SEOUL, Jul. 10 (Korea Bizwire) — In the 12 months since new legislation on life-sustaining treatment came into effect, the percentage of patients deciding to suspend or abort life-sustaining treatment has increased by more than 29 times.
A research team led by Prof. Heo Dae-seok at Seoul National University Hospital announced on Tuesday the results of a survey of 809 adult patients who passed away after filling out the form on life-sustaining treatment during the 12 months since February 2018.
The results showed that 29 percent of the patients made the decision themselves to suspend or abort life-sustaining treatment.
The result comes as a stark contrast after a similar survey in 2003 and 2004, when only 1 percent of the 143 patients at Boramae Medical Center made the decision themselves to suspend or abort life-sustaining treatment.
At 71 percent, however, the majority of cases were decided by families.

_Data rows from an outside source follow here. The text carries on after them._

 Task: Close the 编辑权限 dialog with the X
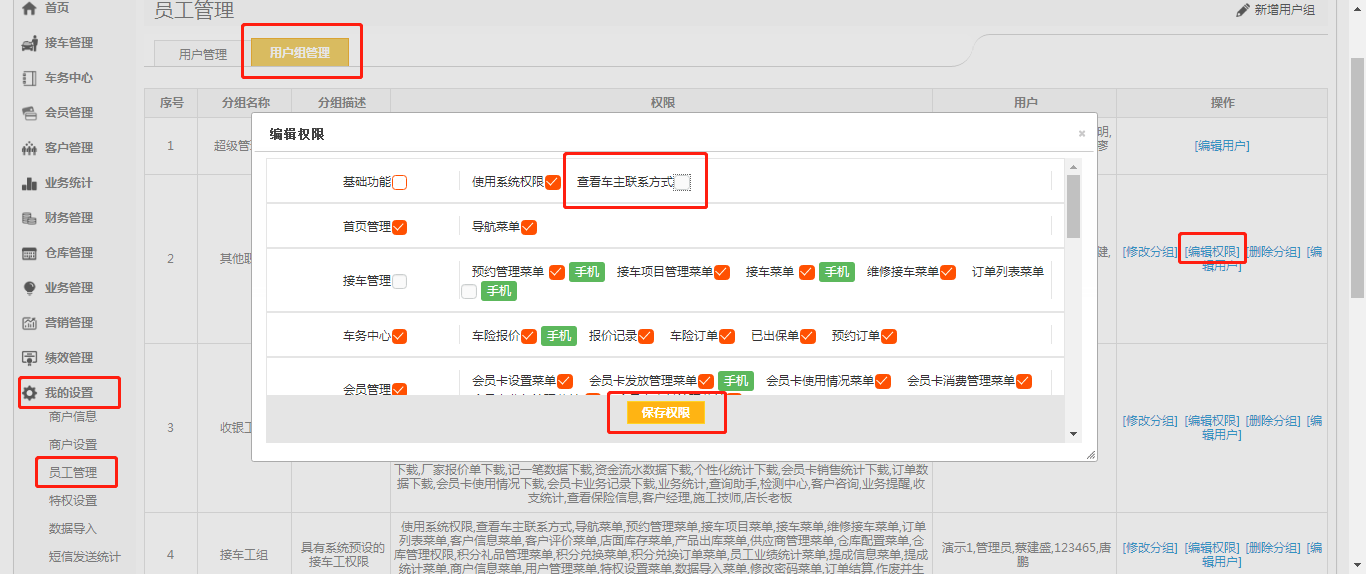coord(1081,133)
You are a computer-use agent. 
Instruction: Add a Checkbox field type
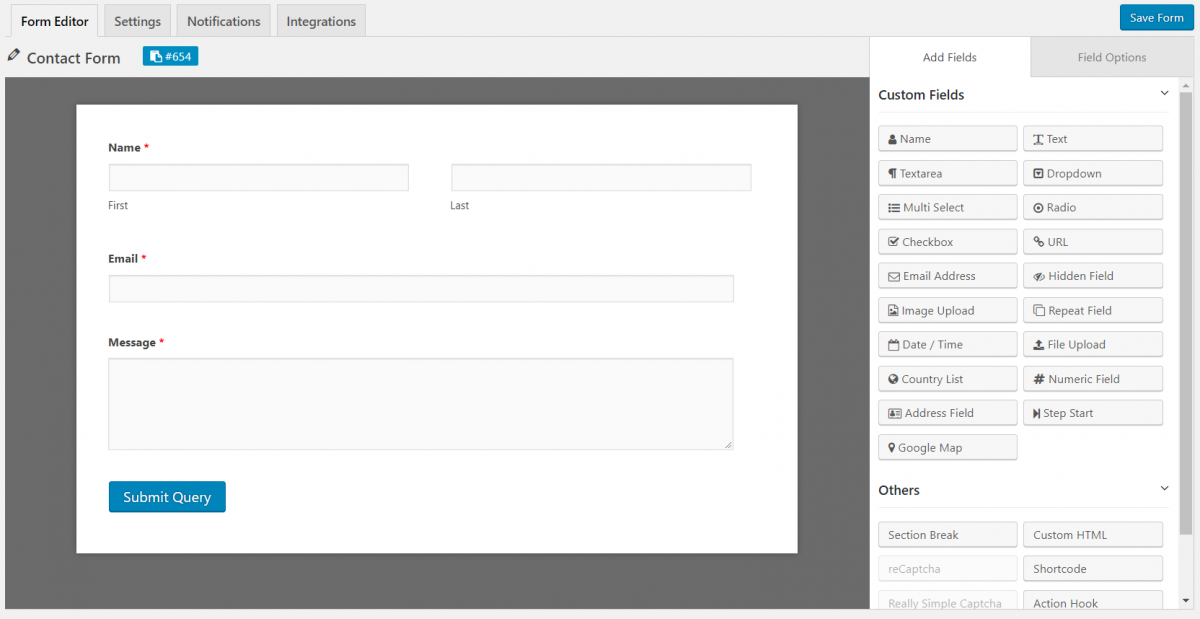[946, 241]
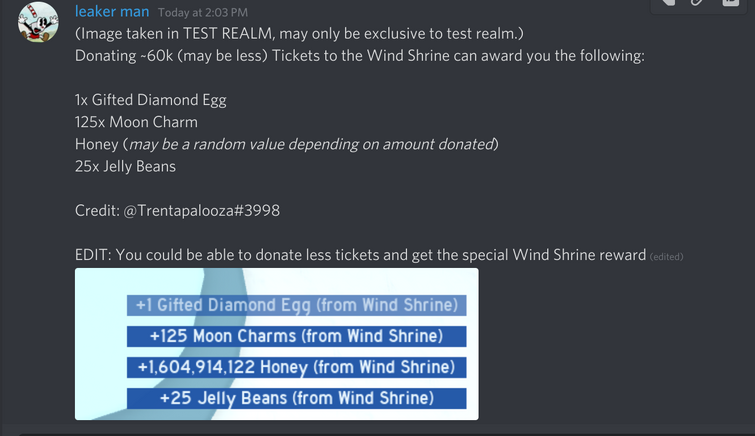755x436 pixels.
Task: Click the +25 Jelly Beans banner in image
Action: coord(296,398)
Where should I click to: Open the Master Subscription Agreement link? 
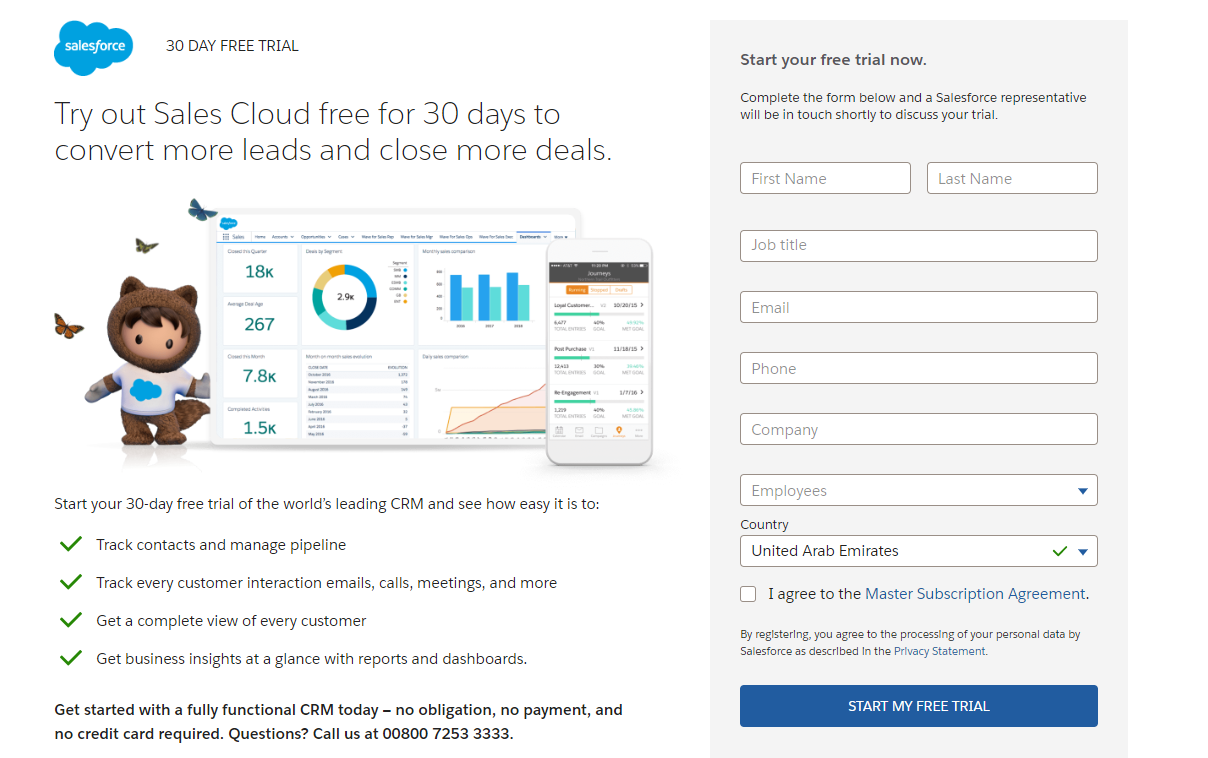975,594
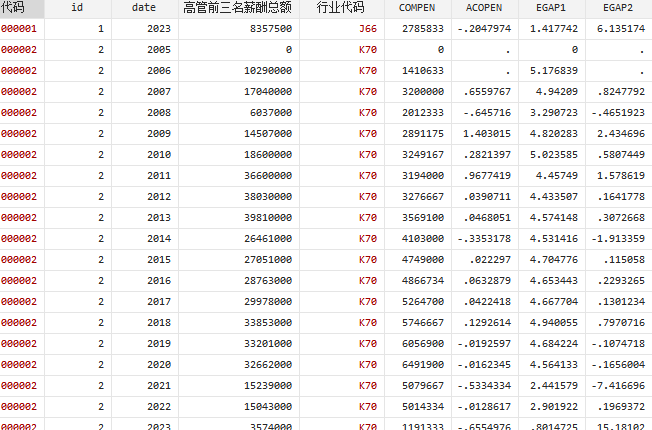Click the EGAP2 column header
652x430 pixels.
617,7
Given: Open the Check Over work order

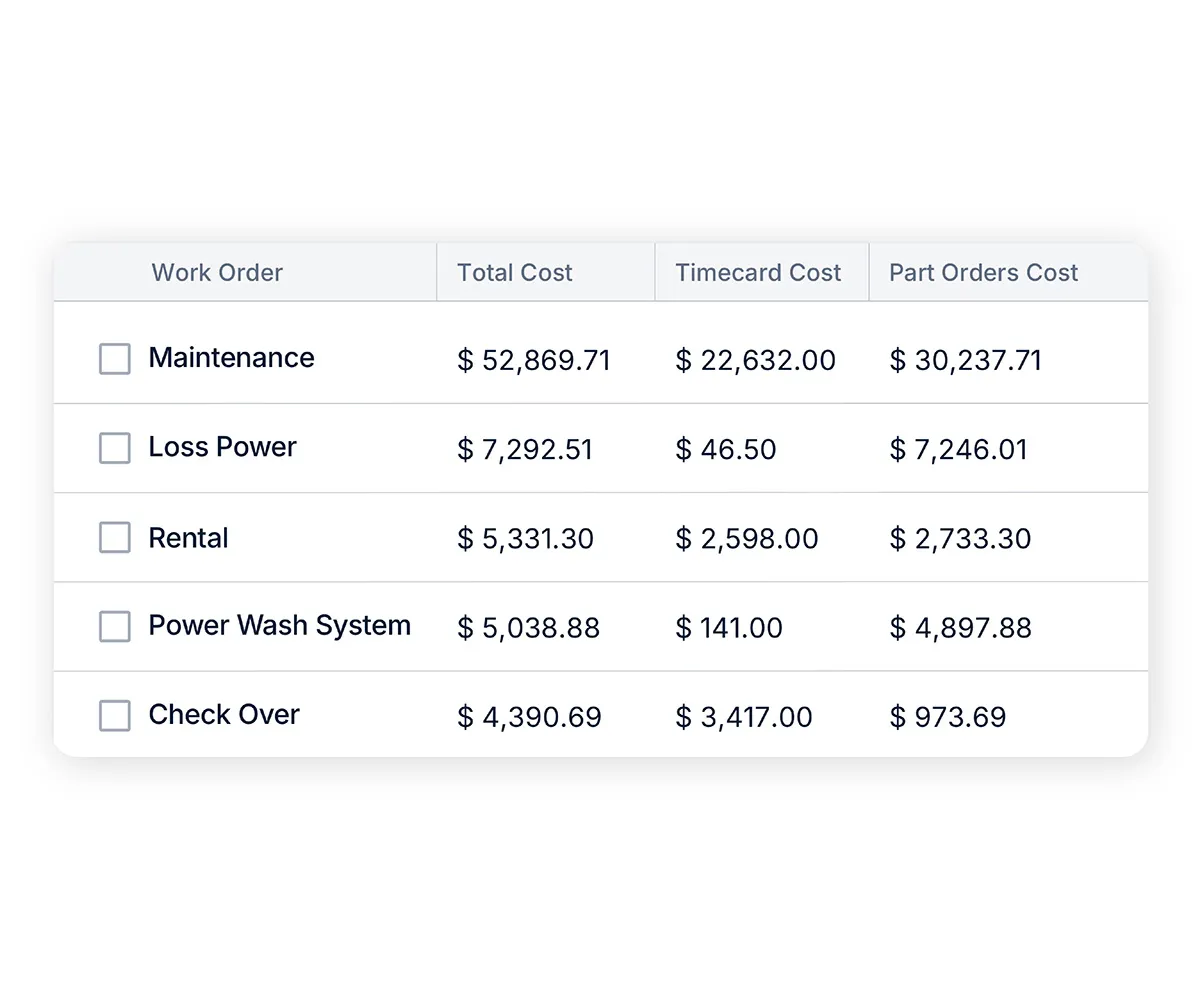Looking at the screenshot, I should pos(224,715).
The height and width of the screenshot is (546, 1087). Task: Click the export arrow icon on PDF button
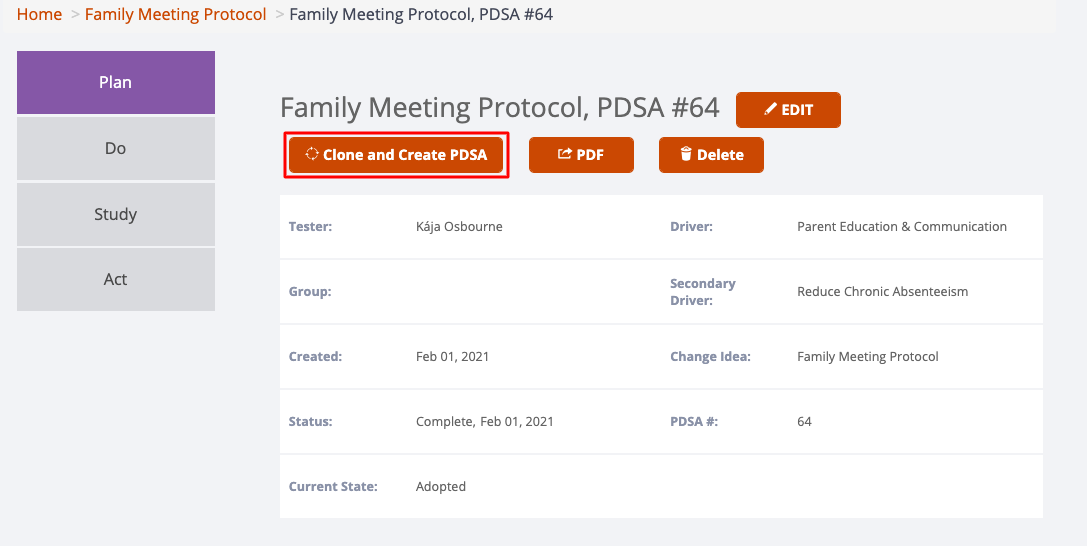pyautogui.click(x=565, y=154)
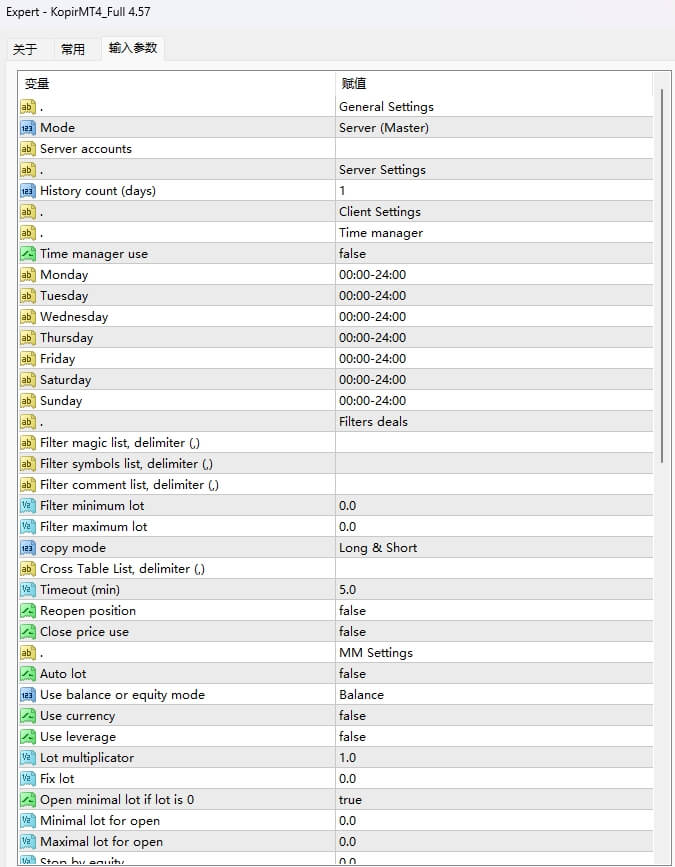Image resolution: width=675 pixels, height=867 pixels.
Task: Click the icon next to Monday row
Action: (x=27, y=275)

Life-sustaining treatment can either be suspended or aborted.
Suspension refers to deferring any form of life-sustaining treatment since the beginning, while abortion refers to putting a stop to the ongoing life-sustaining treatment.
Among patients, 98.3 percent decided themselves to suspend life-sustaining treatment, while only 1.7 percent chose to abort. When decided by families, the rate of aborting treatment was 13.3 percent.
“More patients are deciding on life-sustaining treatment themselves ever since the legislation took effect,” said Heo.
“There still needs to be improvement since there are major gaps between the decisions made by families and patients, and the policy is still failing to reduce the rate of congestion in intensive care units.”